Conroy Smith Holiday Treat
Conroy has always been one of my favorite artists from the golden years of dancehall. Often times off the radar, and very underrated, he is not known much outside from the digi heads who eat his material up. Don't know if it's because his lack of a major LP release, or not staying with any one label or sound long enough, or plainly because his career spanned only the digital years... but Conroy is not recognized in many reggae circles. Eighties dancehall is often overlooked by reggae books, shows, historians, etc anyway, so this is no surprise (digital often used as a negative term!). Either way, Conroy killed it back then, and hopefully will start to get the recognition he deserves. I've posted some of his tunes on here already, and here are a few more... he didn't appear on LP's or compilations much either, so most of his work in on 7'' and 12'' vinyl.
Conroy Smith - Secret Admirer 7'' [198x Rockers Master International Original Pressing]

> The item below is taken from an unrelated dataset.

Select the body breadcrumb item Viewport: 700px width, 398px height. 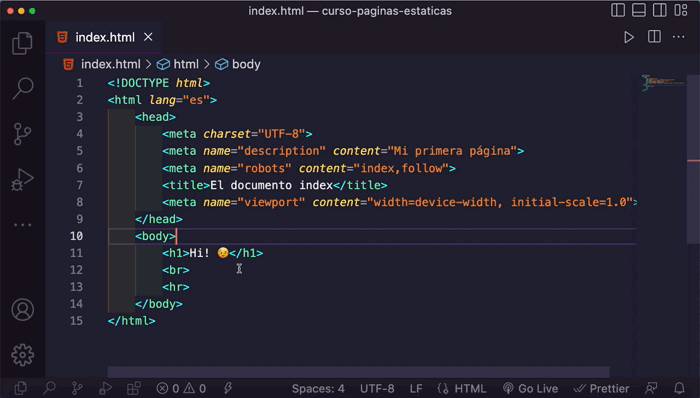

One thing I've always loved is his ability to hold a note for so long... which he would use as his calling card. The beginning of this song is a perfect example, and showcases Conroy riding the classic RMI version of the Kuff riddim, best known from Courtney Melody and Danny Dread's Call Me Angel cover.
Conroy Smith - Girl Yu Mus Be Stallion 7'' [1987 Napthalie Roy Original Pressing]

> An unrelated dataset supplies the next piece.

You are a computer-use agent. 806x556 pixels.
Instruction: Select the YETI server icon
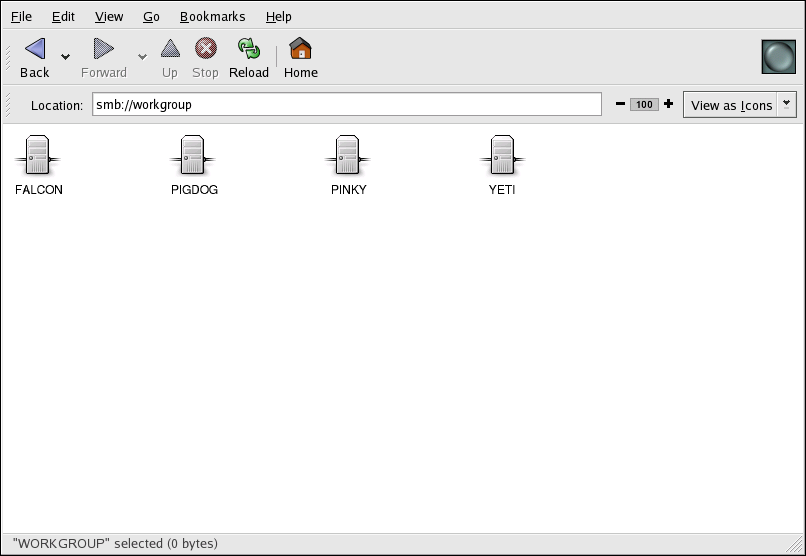502,157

Nice little robotic version of Answer riddim. Not to be confused with the UK artist Raymond Naptali...
Conroy Smith - Original 7'' [198x Powerhouse Original Pressing]

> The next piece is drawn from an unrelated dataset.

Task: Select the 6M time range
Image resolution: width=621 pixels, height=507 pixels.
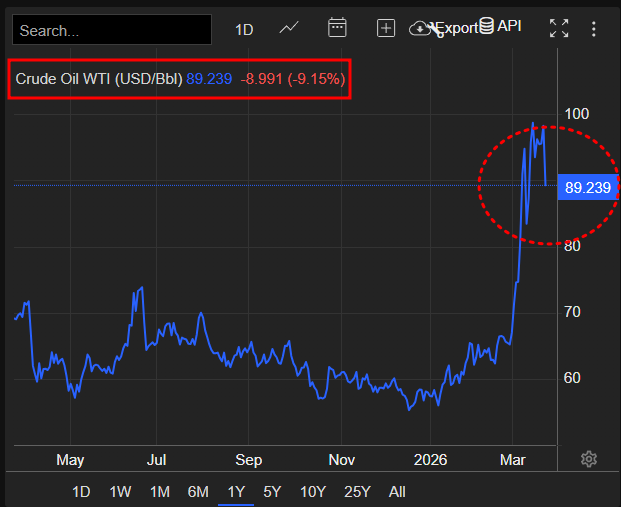Action: pos(198,492)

This track was first recorded for George Phang on the Upon The Roof riddim (same as Big Youth's Things Friend), but Tubby liked it so much that he had him cut a clash version of it called Original Sound for the Soundclash Dubplate Style Vol. 1 LP. That later version is way tuffer, but this one is still a nice piece of history.
Conroy Smith - Facts Of Life 7'' [198x Progressive Original Pressing]
On the label of Derrick Howard aka Eric Bubbles of the African Brothers.
Conroy dwells on karma and the socioeconomic system.
Conroy Smith - Uptown Girl 7'' [198x Techniques Original Pressing]
Great cut of Modern Girl riddim, which was originated by Winston Riley when he was part of rocksteady group The Techniques, and released as I'm In The Mood in the 60's. A lot of the great 80's digi riddims actually had foundations in Studio 1 (Clement Dodd) and Treasure Isle (Duke Reid) riddims, but they weren't named until later as they were recycled more and more. Again Conroy touches upon class issues, comparing stuck up Uptown girls versus struggling Downtown girls.